Close up of a cat eating cat food from a fork
(Picture Credit: Sally Anscombe/Getty Images)

Food Intolerance In Cats: Symptoms, Causes, & Treatments

Food intolerance in cats is a condition where cats experience adverse reactions to certain foods. Veterinarians often find that it is a digestive issue.

The way this condition affects a cat will vary in severity from case to case. If you see signs of a food intolerance developing in your own cat, it’s best to consult your regular veterinarian right away so that they can come up with a course to treat it.

Here’s what you need to know about food intolerance in cats.

Symptoms Of Food Intolerance In Cats

Food intolerance in cats can manifest itself in a wide variety of ways. Due to the range of reactions it can cause in cats, it’s always important to seek advice from a vet.

Here are some of the most common symptoms that might appear in cats who have a food intolerance:

  • Coughing, sneezing or making a wheezing sound
  • Diarrhea
  • Vomiting
  • Skin irritations that can inflame the skin
  • A high incidence of scratching

Causes Of Food Intolerance In Cats

British cat eats food on isolation. A cat lickens in front of a bowl with food. The short-haired gray cat eats the food from the plate
(Picture Credit: Kseniya Ovchinnikova/Getty Images)

Food intolerance in cats is usually found to be a digestive issue. This makes it distinct from food allergies, which are often the result of issues with the cat’s immune system.

Here are some of the most frequent causes of food intolerance in cats:

  • Eating certain food, especially protein-based meals
  • Adverse reaction to medicine
  • Infections
  • Siamese cats have been found to be more likely to suffer from food intolerance

Treatments For Food Intolerance In Cats

The main way vets will attempt to treat food intolerance in cats is through a dietary elimination trial.
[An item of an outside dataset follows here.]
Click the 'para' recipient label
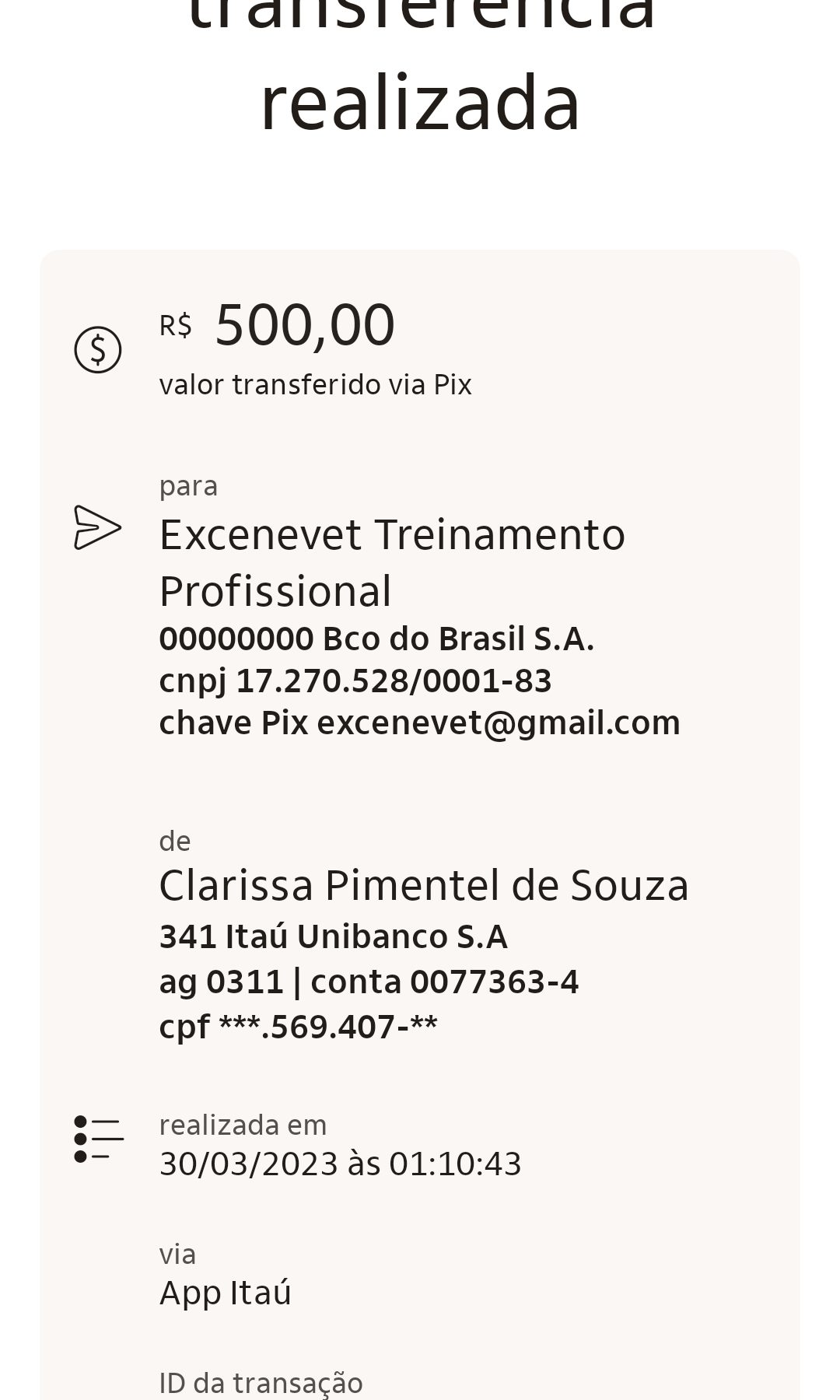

The way this works is to place the cat on a temporary diet that consists of very bland, hypoallergenic meals made from ingredients with very small proteins. This way, the vet can start to pinpoint what in your cat’s diet could be causing the issue.

If your vet does put your cat on a temporary dietary elimination trial, remember to avoid feeding any treats that might also cause problems for your feline.